それはグランベスが右足を2本も切り落としたからだ。



「強度では私の方が勝っているな。どうだ?立っていられないだろう」


「グランベス!決めろ!」



立つことが出来なくなったカマキリがその場に倒れる。



「ははッ!何も出来ないだろう!」



グランベスは高く飛ぶと、空中からカマキリの頭を切り落とすように剣を振り下ろした。



「ギッ――――………」



短い断末魔を上げてカマキリは息絶えた。



「ふぅ……何とかやれるもんだな…」


「うむ。正直負けるかと思ったが、案外やれたな」



死んだカマキリの前で地面にへたり込んだ紘一の傍までグランベスはやってくる。



「こいつが女王……なわけがないか…」


「あぁ、まだまだ来ると思うが、今のうちにこの森を抜けるぞ。立てるか?」


「俺は大丈夫だ……―――――グランベス!!!!」


「ん?」



ドスッ―――――!


グランベスの胸に茶色い触手のようなものが突き刺さっていた。



「ぐッ…!寄生体だったか…!」



グランベスはあらん限りの力で胸に突き刺さった触手を抜き取ると、振り返る。

するとそこには、死んだカマキリの中から細い棒状の生き物が出てきているのだ。



「お、おい!しっかりしろ!」


「ふぅ…ふぅ……図鑑で見た事はあるだろう………虫に寄生して生きる生き物がいることくらい………つまり、あの虫は寄生されていたのだ…」



グランベスは倒れてしまった。

今も荒い息を吐いて何とか生きている状態だ。

誰が見ても助からない事は一目瞭然だった。



「すまない……お前がこの森を抜けるまで守り抜くつもりだったのだが…」


「いい!そんな事どうだっていい!な、何か助かる方法はないのかよ!?」


「泣くのではない……あの寄生虫は宿主を失って苦しんでいる……お前が手を下さなくとも時期に死に絶える。

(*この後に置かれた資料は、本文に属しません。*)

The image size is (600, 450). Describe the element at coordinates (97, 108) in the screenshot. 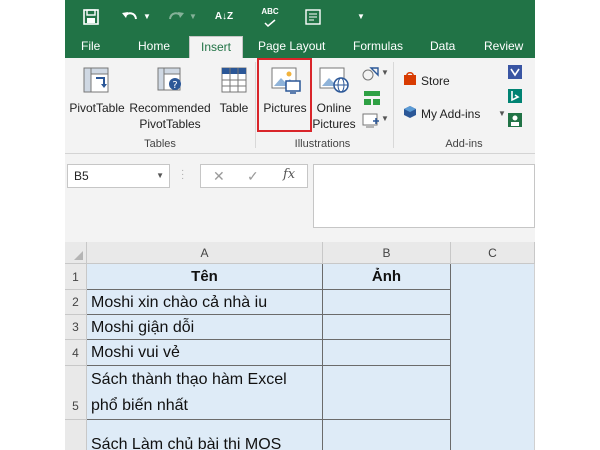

だから…お前は……私を置いて逃げろ…」


「い、嫌だ!またかよ!また俺は誰かを犠牲にして生き延びるのかよ!」


「すぐ近くに私たちの他に戦っている者がいたはずだ……その者たちと合流すれば助かる………さぁ、行け…」



紘一は首を振った。まるで駄々をこねる子供のように。



「困ったものだ……先ほどまでお前を襲っていたのは私だぞ…?そんな私をそこまで信用して……お前は馬鹿だな…」


「そんなの関係ない!」



紘一の涙がグランベスの頬に落ちる。



「くそ!何かないのかよ!!!」


「お前……名はなんと言う…」


「辰己紘一だ」


「辰か………良い名だ…」



目を閉じるとグランベスの身体が徐々に黄色い光となって消えていく。



「お、おい!?消えるのかよ!?ふざけんな!なんでだよ!」


「私だって紘一を最後まで守り抜きたかった」



紘一はグランベスを助ける方法を頭に巡らせる。



『何かないか!何かないか何か!!!』


彼が辺りを見渡して視界に入ったのは、相棒のグリフォンが消滅した後の地面だった。

そう、自分はグリフォンをもう一度この世に呼び出すためにここに来たのであった。

だが、もう一度呼び出しても自分と過ごしてきた相棒が戻ってくるわけではない。


『グリフォン……ごめん、お前を呼び戻す事は出来なくなっちまった……俺はこいつを助ける!』


消え続けるグランベスを紘一は強く抱きしめた。



「魔術師辰己紘一が命ずる!この世に我が右腕となる魔物を呼び出さん!呼び出し名はグランベスなり!応えてくれ!グランベス!!!」


「紘一お前……私を…」


「いいから答えろ!俺をこの先ずっと守るのか!守らないのか!」


「…ッ!いいだろう、このグランベス。右腕となり、生涯ずっとお前を守り続けよう…」



その瞬間巨大な魔法陣が紘一とグランベスの足元に広がり、黄色い光の柱を立ち上らせた。